*** Excerpt to read ***
As is briefly related in this thread, I recently had a very uncomfortable moment when the character I played was in the verge of being raped. I spoke out before we got that far, the stakes of the conflict were changed, and the moment passed. But questions remain. Why didn't I ask for a change of stakes the moment they were announced, but instead waited until the conflict was all but decided? What was it exactly that made me uncomfortable? Why would I rather have had my character killed than raped, even though in real life I would rather be raped than killed? Should rape be banished from RPGs, or can it play a positive role? These questions became even more interesting when I realised that another recent game of mine also featured rape, but with a totally different effect on me.

What I want to do is first sketch the two times rape appeared in my recent games, and analyse their differences. Later on, I will give a more thorough description of my uncomfortableness. Perhaps some conclusions can be drawn from this. I am also interested in hearing other people's experiences.
***
Questions on the material
• 1. In the passage on rape in RPGs, change "sketch" to "describe" and write out the part from "What I want" to "other people's experiences.".
• 2. Summarize the passage on rape in RPGs in two sentences.
*** Available data ***
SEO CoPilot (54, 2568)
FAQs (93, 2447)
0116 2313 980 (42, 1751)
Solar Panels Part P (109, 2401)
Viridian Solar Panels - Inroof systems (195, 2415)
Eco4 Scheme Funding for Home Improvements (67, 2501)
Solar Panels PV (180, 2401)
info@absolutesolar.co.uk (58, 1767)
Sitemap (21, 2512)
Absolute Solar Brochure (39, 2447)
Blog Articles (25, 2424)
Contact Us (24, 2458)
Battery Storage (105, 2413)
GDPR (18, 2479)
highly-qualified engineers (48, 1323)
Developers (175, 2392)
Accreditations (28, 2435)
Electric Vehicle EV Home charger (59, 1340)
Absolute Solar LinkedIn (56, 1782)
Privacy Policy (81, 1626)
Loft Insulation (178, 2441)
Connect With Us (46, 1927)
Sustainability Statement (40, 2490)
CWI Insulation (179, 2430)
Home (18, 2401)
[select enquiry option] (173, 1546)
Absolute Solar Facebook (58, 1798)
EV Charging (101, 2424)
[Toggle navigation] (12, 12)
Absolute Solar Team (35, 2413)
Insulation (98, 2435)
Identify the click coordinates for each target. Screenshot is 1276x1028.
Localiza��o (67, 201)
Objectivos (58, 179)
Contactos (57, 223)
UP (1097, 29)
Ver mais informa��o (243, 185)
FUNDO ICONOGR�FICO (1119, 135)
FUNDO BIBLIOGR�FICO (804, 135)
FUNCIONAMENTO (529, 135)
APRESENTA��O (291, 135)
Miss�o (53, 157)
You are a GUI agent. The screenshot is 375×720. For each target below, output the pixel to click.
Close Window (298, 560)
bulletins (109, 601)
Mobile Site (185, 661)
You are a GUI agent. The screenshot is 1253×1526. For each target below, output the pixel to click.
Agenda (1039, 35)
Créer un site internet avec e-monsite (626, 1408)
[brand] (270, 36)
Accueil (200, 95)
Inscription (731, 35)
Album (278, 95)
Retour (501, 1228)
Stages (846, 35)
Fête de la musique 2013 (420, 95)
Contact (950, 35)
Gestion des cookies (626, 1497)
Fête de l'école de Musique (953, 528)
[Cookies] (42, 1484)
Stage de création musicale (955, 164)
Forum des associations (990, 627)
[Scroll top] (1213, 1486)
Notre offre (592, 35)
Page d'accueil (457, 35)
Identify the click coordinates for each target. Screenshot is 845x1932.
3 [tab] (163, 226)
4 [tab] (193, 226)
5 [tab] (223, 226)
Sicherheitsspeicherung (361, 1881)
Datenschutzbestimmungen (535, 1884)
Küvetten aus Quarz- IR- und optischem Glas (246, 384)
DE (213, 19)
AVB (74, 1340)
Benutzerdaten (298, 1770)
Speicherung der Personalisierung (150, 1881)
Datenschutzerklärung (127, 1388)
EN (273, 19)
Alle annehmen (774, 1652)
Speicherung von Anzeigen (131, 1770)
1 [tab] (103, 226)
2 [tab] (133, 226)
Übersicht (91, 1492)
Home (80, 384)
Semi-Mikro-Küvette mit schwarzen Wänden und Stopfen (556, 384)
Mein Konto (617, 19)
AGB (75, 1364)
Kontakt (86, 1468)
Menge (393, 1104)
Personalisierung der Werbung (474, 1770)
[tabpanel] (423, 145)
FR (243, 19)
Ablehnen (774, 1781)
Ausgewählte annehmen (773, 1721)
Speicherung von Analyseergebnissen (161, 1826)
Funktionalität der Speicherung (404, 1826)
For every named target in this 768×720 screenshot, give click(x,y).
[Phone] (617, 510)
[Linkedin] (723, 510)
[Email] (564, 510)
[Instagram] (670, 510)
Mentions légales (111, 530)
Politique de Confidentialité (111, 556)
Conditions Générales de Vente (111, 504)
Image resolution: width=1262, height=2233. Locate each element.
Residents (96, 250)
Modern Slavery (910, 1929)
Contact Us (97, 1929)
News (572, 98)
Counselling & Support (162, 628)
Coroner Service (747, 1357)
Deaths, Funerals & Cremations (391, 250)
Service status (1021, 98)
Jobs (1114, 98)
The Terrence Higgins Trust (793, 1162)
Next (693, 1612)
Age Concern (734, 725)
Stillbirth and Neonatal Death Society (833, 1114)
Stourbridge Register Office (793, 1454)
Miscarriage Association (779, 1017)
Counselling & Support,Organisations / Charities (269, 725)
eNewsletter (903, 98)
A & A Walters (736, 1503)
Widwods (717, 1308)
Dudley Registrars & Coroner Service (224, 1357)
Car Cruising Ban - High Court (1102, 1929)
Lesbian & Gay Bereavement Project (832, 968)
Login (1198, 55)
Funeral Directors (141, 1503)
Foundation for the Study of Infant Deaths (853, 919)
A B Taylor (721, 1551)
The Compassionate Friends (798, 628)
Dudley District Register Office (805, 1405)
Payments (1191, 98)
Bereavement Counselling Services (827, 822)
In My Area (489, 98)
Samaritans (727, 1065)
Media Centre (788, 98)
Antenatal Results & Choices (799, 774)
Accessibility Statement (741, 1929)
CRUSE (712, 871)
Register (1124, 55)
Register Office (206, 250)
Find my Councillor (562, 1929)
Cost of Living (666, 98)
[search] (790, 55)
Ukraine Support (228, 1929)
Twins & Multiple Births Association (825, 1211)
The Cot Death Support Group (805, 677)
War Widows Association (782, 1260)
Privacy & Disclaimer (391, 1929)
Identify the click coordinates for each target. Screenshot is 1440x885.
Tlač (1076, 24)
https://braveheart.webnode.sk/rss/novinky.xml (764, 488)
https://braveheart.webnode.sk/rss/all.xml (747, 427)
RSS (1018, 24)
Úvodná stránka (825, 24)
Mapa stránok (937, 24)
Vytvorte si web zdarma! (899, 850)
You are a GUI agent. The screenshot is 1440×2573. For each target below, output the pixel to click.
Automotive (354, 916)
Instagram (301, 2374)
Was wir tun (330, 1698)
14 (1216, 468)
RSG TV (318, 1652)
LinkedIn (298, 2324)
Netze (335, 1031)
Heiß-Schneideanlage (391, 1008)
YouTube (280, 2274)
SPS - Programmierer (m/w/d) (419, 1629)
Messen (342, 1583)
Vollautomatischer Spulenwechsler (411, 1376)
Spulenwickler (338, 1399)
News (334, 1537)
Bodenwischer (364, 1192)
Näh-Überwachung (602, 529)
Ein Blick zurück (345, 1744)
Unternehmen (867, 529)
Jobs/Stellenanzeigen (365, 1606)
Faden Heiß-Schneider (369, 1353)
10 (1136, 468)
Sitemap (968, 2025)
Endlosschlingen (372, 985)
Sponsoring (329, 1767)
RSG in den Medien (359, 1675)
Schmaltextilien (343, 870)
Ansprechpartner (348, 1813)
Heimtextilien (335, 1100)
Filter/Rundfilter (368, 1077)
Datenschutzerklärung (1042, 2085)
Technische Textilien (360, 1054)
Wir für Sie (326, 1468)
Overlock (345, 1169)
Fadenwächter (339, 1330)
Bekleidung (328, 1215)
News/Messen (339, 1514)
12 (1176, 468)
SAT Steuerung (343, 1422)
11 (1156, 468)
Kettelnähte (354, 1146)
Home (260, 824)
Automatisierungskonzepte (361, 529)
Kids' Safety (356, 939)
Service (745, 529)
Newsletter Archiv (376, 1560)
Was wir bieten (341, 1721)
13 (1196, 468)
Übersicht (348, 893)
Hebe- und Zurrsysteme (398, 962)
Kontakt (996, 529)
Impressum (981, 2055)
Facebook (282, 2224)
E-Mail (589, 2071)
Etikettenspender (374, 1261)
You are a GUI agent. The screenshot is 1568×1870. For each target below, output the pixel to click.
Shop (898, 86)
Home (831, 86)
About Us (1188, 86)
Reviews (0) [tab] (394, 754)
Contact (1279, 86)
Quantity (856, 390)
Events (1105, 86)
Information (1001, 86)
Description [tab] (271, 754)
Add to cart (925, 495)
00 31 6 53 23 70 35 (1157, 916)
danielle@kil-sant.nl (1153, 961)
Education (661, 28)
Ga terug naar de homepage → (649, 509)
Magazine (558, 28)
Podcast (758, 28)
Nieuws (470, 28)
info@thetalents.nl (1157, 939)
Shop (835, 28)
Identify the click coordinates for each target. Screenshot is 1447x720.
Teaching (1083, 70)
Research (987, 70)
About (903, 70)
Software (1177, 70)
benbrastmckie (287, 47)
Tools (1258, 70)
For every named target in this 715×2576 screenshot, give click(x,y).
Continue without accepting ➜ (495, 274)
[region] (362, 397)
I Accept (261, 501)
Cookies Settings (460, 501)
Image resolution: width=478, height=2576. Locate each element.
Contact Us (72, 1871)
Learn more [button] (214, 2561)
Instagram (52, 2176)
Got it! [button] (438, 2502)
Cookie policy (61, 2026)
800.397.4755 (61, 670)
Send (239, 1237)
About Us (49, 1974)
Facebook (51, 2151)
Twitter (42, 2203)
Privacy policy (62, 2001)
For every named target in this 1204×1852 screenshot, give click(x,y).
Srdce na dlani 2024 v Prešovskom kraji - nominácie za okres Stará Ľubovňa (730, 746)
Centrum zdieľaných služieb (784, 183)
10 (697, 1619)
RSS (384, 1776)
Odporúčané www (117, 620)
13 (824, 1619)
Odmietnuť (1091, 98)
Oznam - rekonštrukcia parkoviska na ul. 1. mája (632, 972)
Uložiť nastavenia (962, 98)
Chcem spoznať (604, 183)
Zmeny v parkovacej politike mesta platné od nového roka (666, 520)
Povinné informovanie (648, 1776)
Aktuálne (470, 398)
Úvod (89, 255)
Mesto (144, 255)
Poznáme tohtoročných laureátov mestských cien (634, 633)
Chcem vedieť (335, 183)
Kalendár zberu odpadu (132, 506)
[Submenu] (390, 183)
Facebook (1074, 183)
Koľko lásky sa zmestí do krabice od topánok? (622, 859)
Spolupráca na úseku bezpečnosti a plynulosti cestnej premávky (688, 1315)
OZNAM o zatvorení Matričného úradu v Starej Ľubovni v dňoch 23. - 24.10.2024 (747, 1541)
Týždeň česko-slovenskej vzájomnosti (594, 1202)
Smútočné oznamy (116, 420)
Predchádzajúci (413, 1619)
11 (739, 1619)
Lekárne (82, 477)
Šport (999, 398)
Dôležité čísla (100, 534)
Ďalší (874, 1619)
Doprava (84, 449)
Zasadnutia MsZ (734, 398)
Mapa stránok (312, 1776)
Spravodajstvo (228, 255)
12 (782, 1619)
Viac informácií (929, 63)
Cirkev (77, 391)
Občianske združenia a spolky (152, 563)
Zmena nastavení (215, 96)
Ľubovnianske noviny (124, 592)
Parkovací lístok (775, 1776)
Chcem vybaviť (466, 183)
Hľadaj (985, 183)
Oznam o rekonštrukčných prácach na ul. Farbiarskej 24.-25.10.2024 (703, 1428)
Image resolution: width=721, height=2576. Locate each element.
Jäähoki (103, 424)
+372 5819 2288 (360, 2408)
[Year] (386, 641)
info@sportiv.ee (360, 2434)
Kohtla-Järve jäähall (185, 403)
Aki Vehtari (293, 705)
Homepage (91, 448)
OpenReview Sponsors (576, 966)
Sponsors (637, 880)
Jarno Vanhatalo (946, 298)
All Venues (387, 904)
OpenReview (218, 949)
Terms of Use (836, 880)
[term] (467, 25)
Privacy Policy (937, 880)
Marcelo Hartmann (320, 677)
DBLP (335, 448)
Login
***
Outputs in order
• 1.
What I want to do is first describe the two times rape appeared in my recent games, and analyse their differences. Later on, I will give a more thorough description of my uncomfortableness. Perhaps some conclusions can be drawn from this. I am also interested in hearing other people's experiences.

• 2. After nearly having their character raped in a recent game, the writer spoke up, the stakes of the conflict were changed, and questions remained about why they waited so long, what exactly caused their discomfort, and whether rape should be banished from RPGs. The writer plans to sketch and compare the two times rape appeared in their recent games, describe their discomfort more thoroughly, and hear other people's experiences.